D’autres cabinets s’attendent, quant à eux, à ce que le marché mondial des batteries sodium-ion, enregistre un taux de croissance annuel moyen allant de 15 à 17%, a encore précisé l’Agence Ecofin.
Qui rappelle que, dans une étude conduite en 2020, l’agence minière nationale chilienne (Cochilco) prévoyait que la demande mondiale de lithium devrait atteindre près de 2 millions de tonnes en 2030, dont 79% proviendraient du secteur automobile. Mais ces prévisions pourraient être revues à la baisse en cas d’accélération de l’adoption des batteries au sodium. La possibilité que les niveaux de croissance prévus pour le prix du lithium baissent existe aussi.
Cette situation pourrait pousser les compagnies actives sur les projets de lithium en Afrique à revoir leurs prévisions de rentabilité. En dehors des mines en production au Zimbabwe, les projets les plus avancés se trouvent pour le moment en RD Congo, au Mali, au Ghana et en Namibie. Pour ces compagnies comme pour les pays hôtes, un éventuel essor des batteries au sodium pourrait impliquer qu’il faille réduire les espoirs de recettes attendues.
Deux pays africains devront particulièrement surveiller les évolutions sur le marché des batteries.
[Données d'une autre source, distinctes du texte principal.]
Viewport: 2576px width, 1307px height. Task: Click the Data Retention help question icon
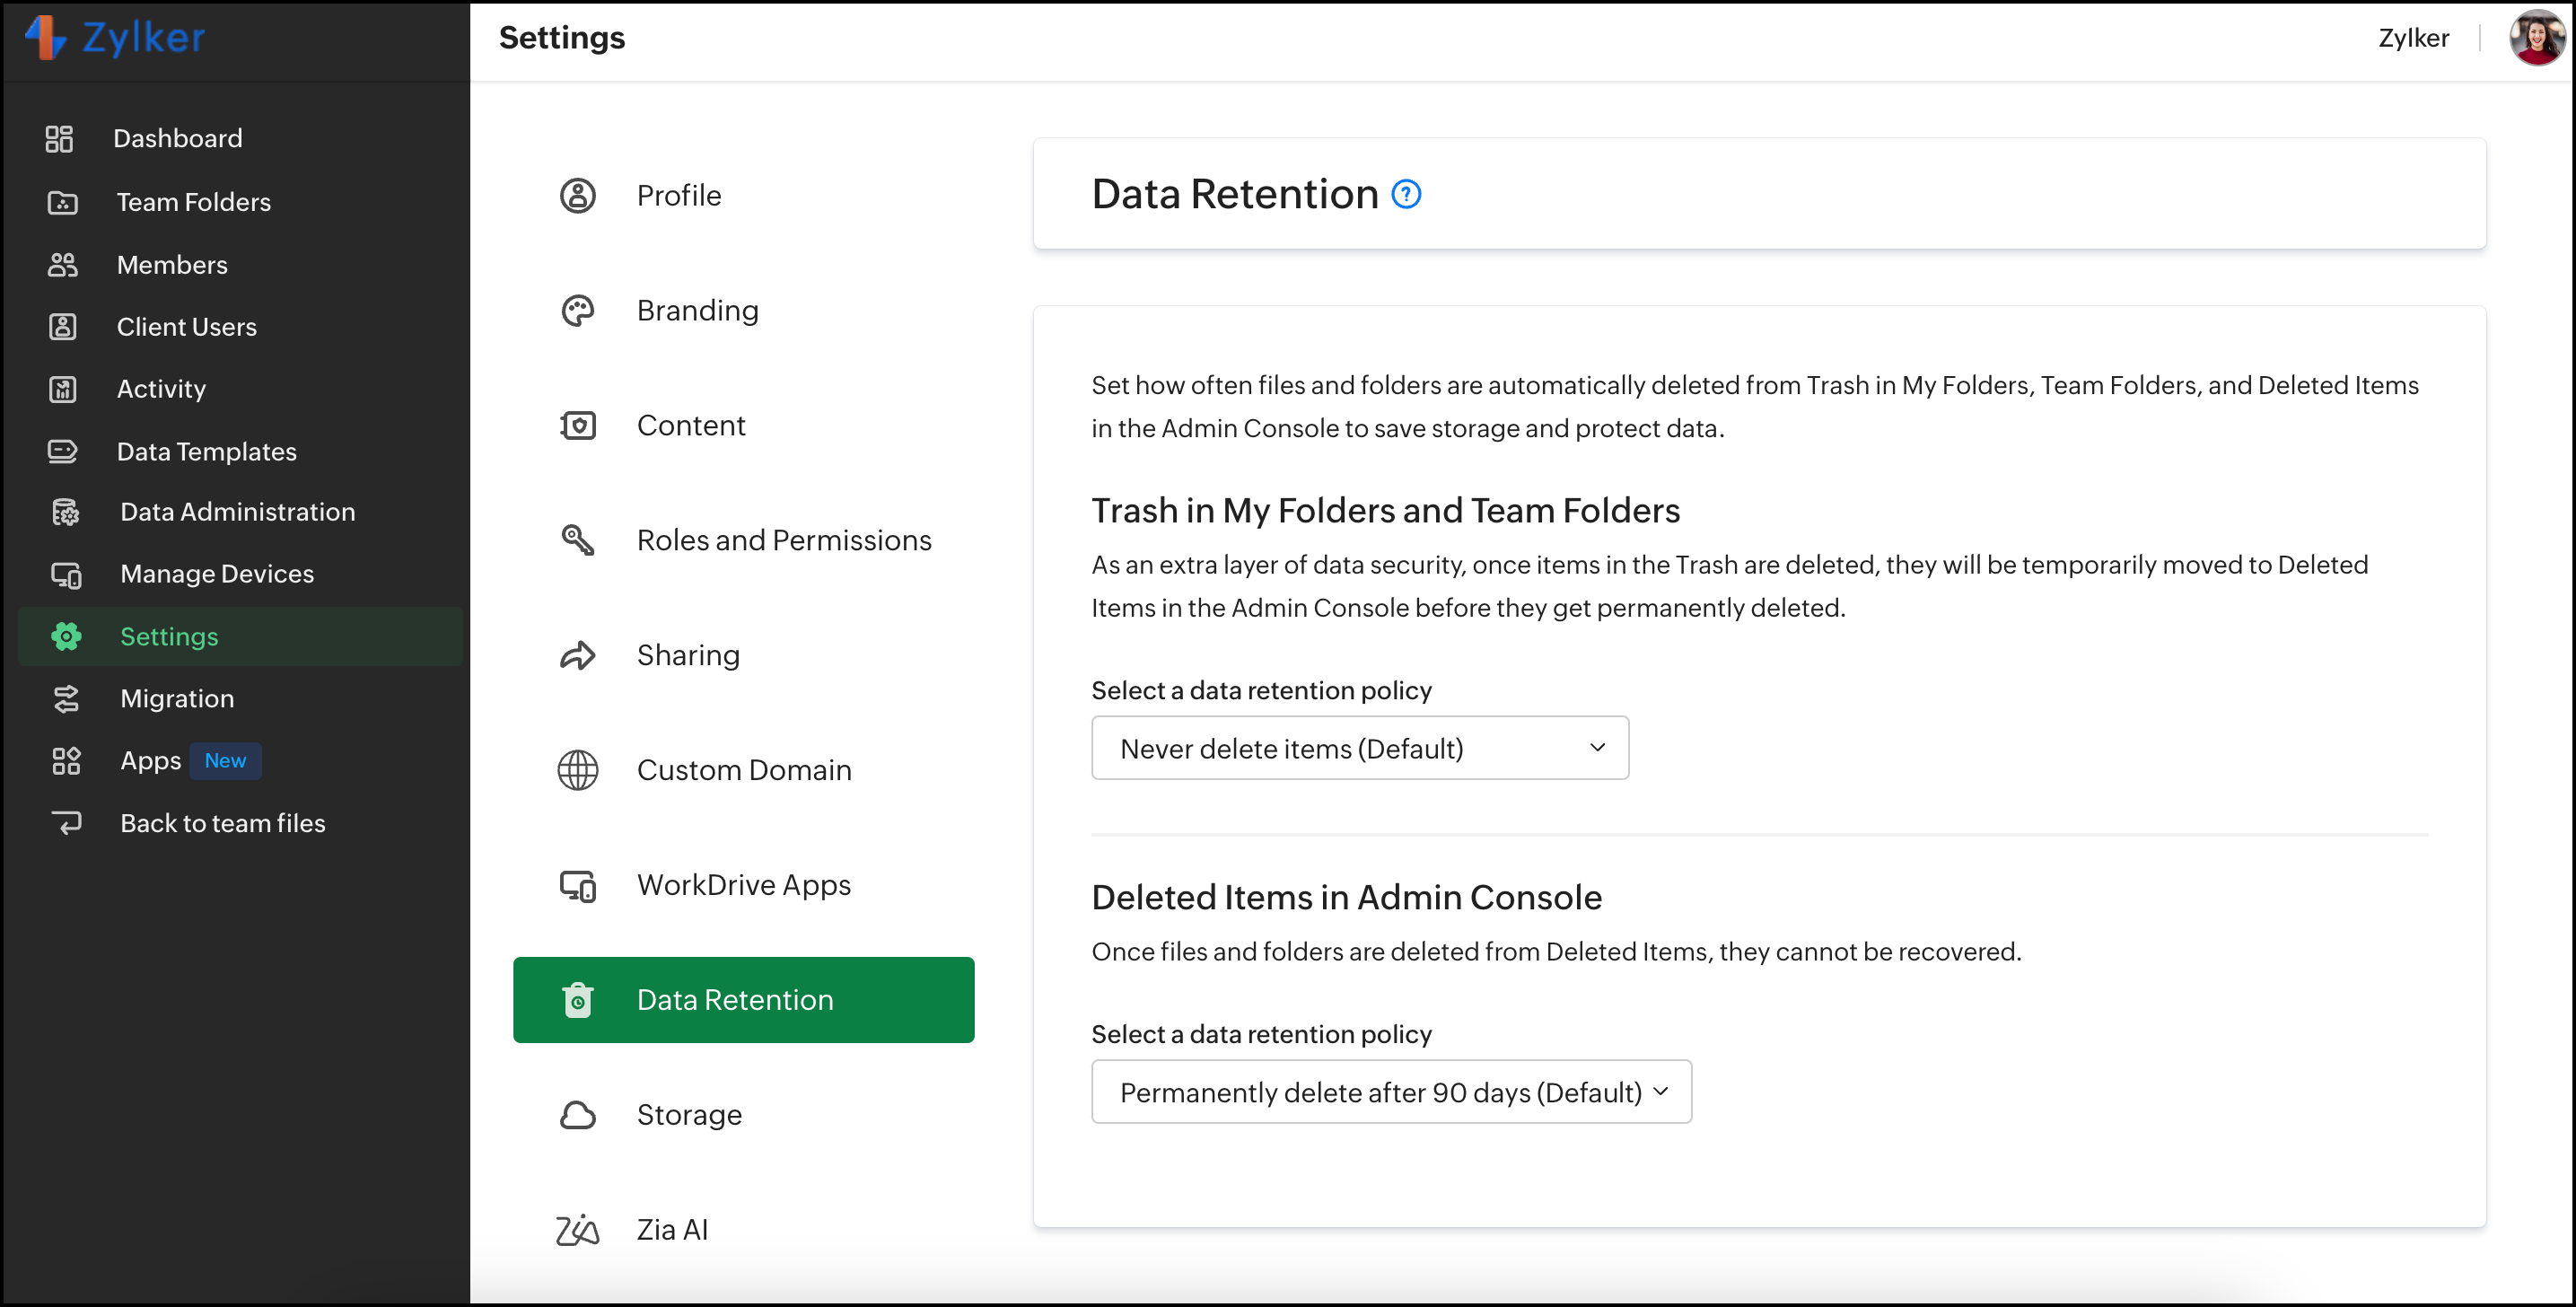(1406, 194)
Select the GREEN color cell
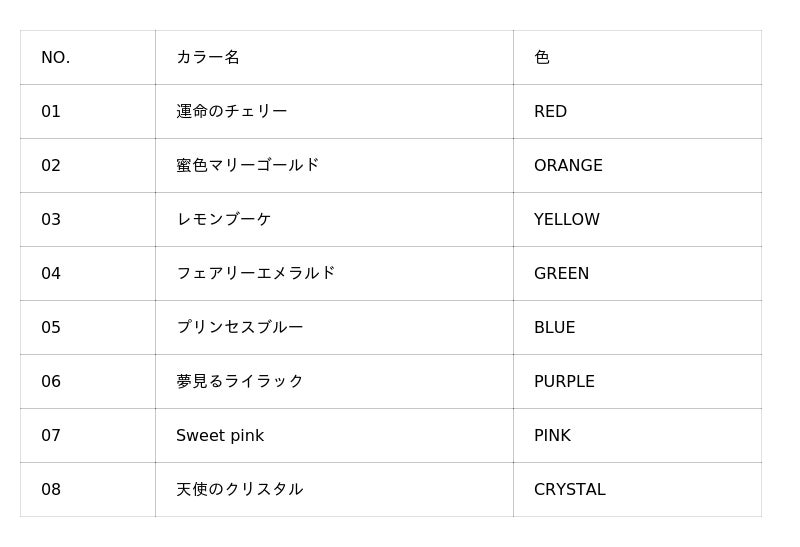The image size is (800, 547). coord(562,274)
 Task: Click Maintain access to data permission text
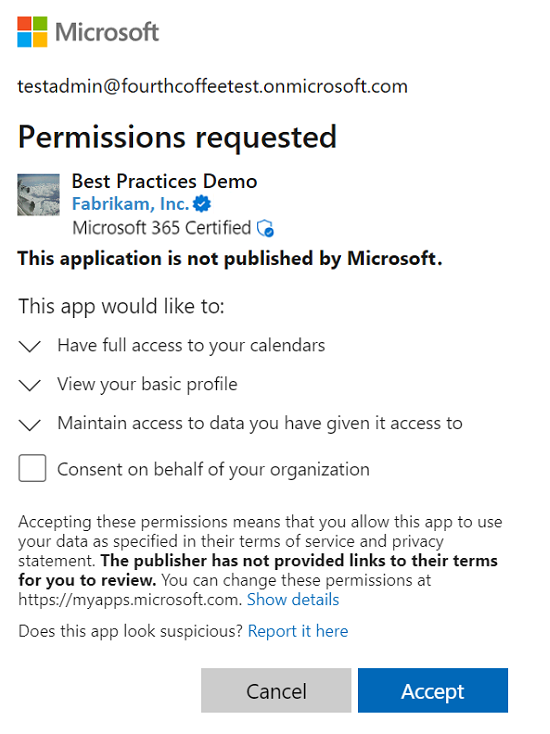tap(260, 423)
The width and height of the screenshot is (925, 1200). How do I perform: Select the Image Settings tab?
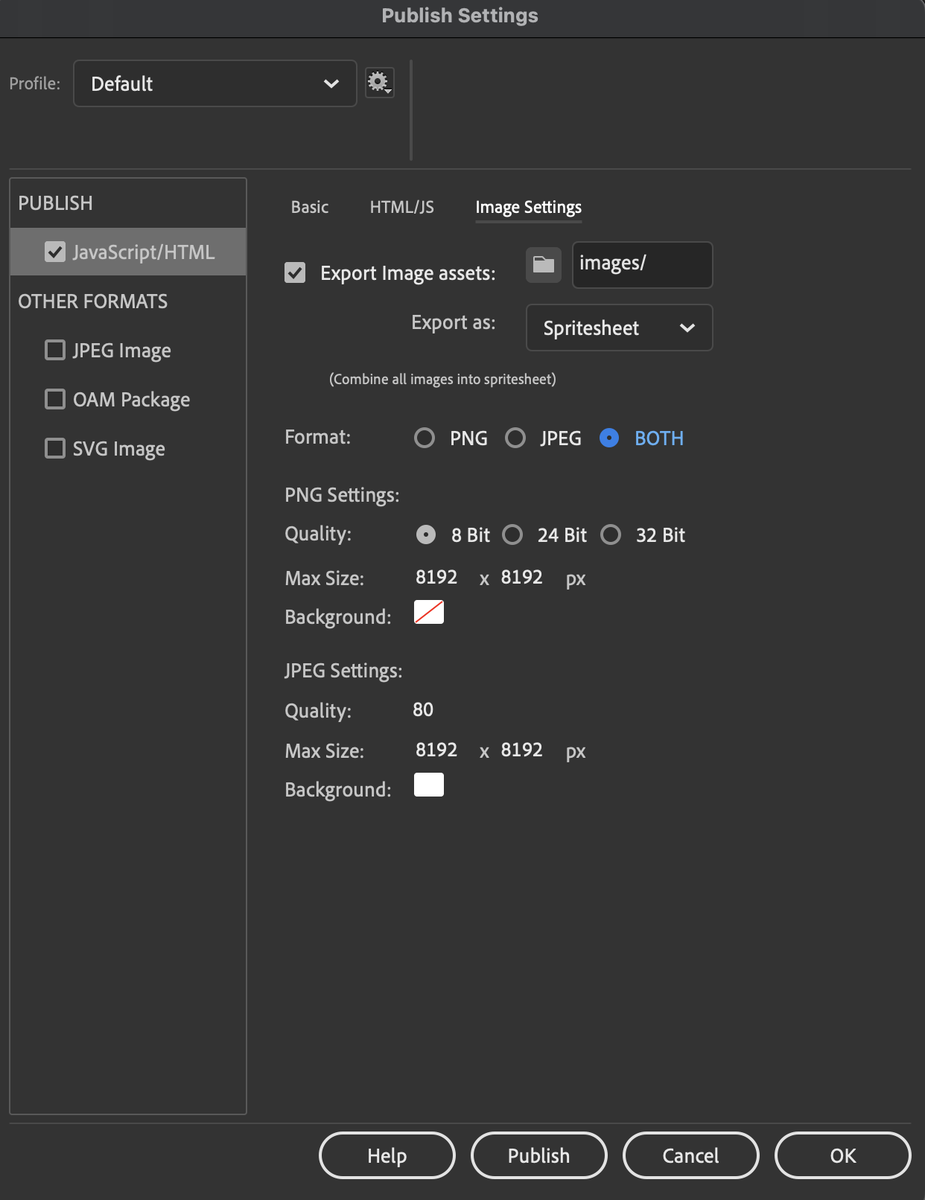(528, 207)
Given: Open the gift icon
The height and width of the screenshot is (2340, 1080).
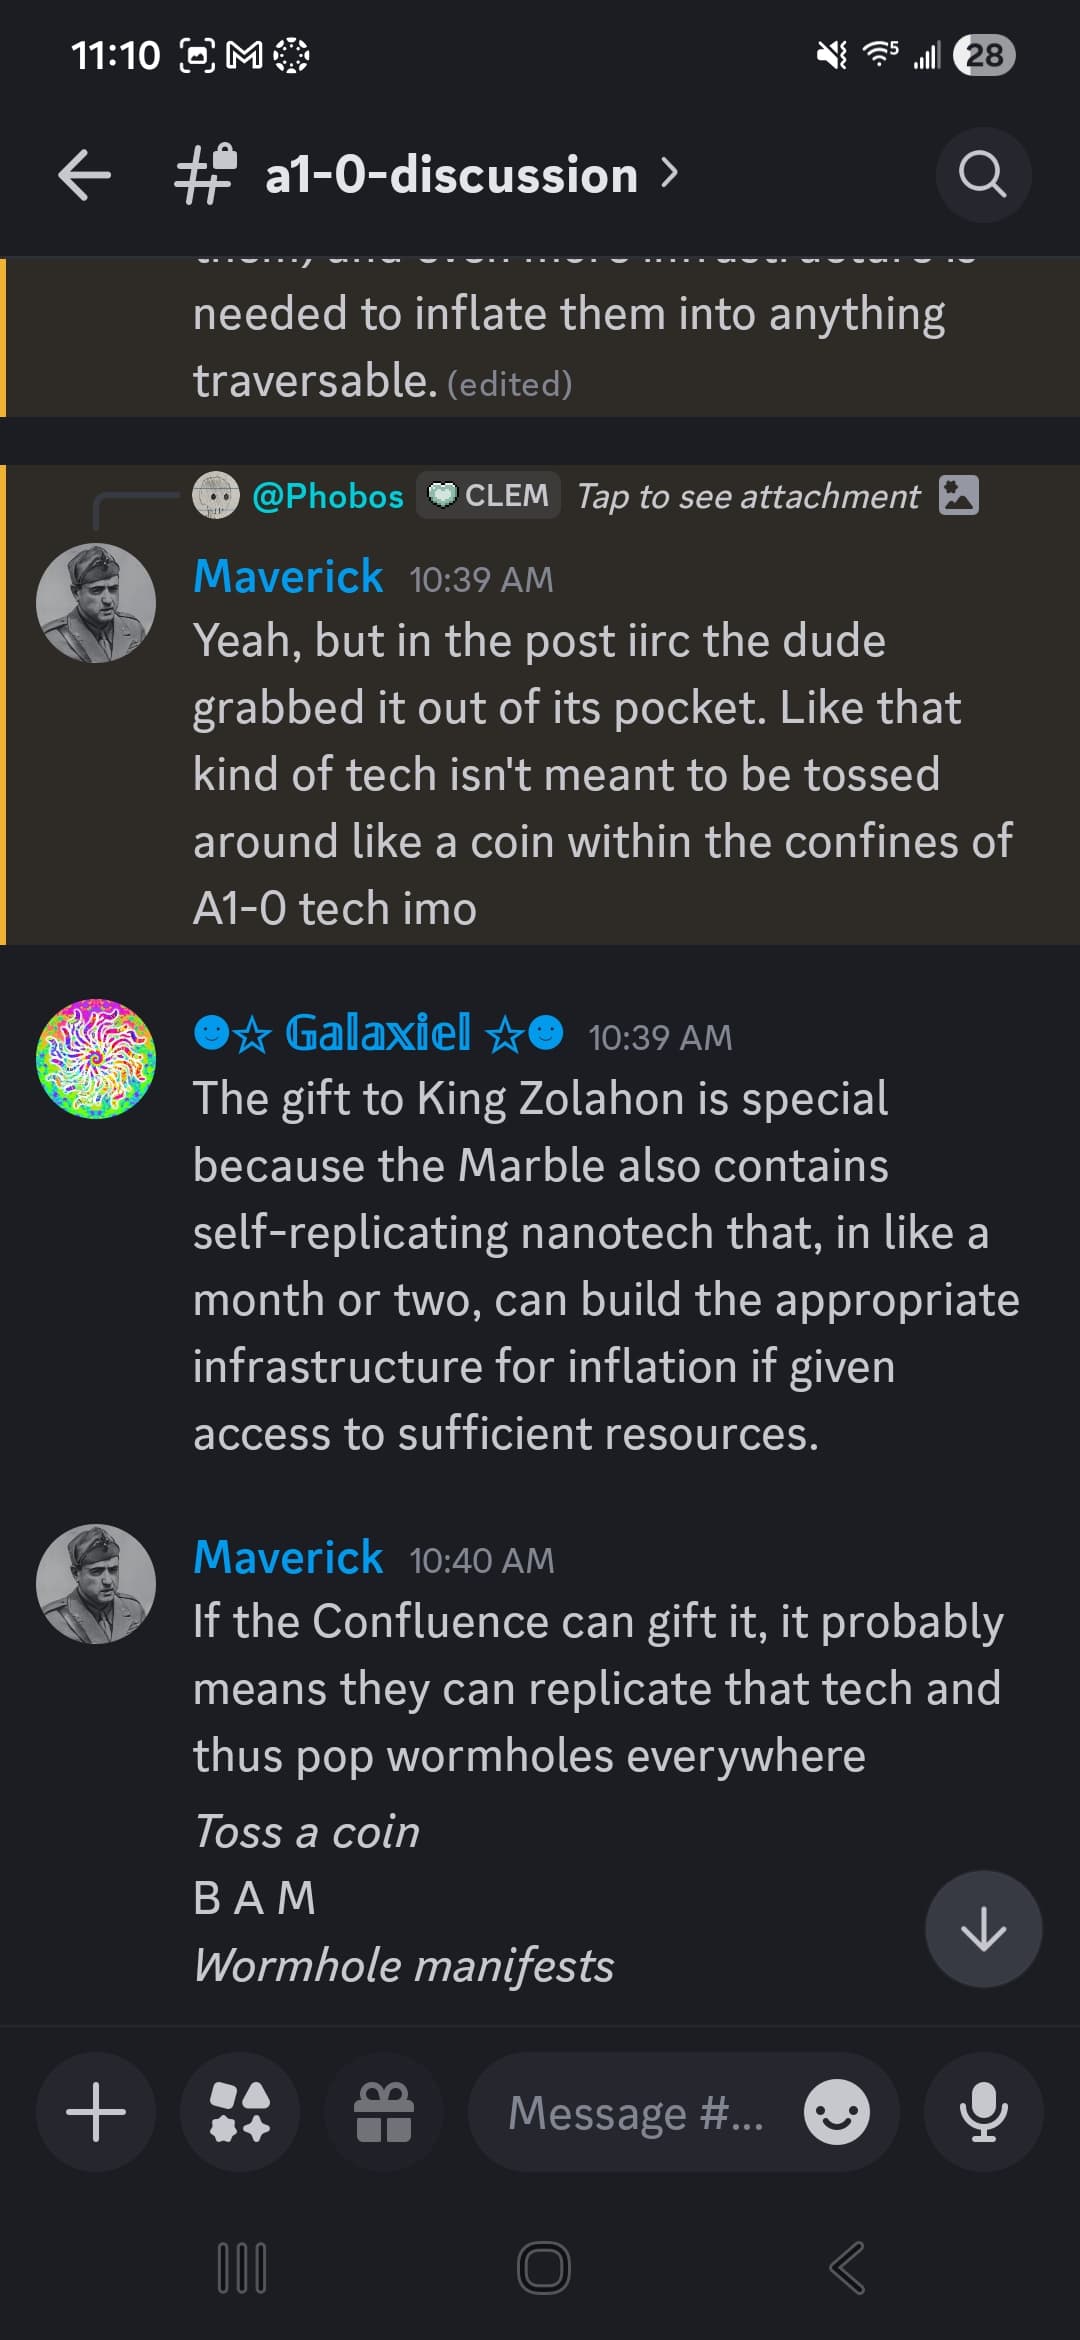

Il s’agit de la RD Congo et de la Zambie, qui travaillent depuis plusieurs mois sur un projet commun pour développer une industrie locale de batteries de véhicules électriques et se positionner ainsi sur d’autres maillons de la chaîne de valeur des minéraux critiques que ces pays possèdent dans leur sous-sol (lithium, cobalt, nickel, etc.).
Les pays africains producteurs du lithium sont plus que jamais appelés à réexaminer leurs plans et à revoir leurs prévisions de bénéfices en prenant en compte non seulement le risque que représente la concurrence des batteries au sodium, mais aussi d’autres alternatives au émergentes comme la technologie VRFB (Vanadium Redox Flow Battery). Selon les prévisions du cabinet Guidehouse Insights, les déploiements annuels de systèmes VRFB à l’échelle mondiale devraient atteindre environ 32,8 GWh par an d’ici à 2031, soit un taux de croissance annuel composé (TCAC) de 41 %, a conclu l’Agence Ecofin dans son site internet.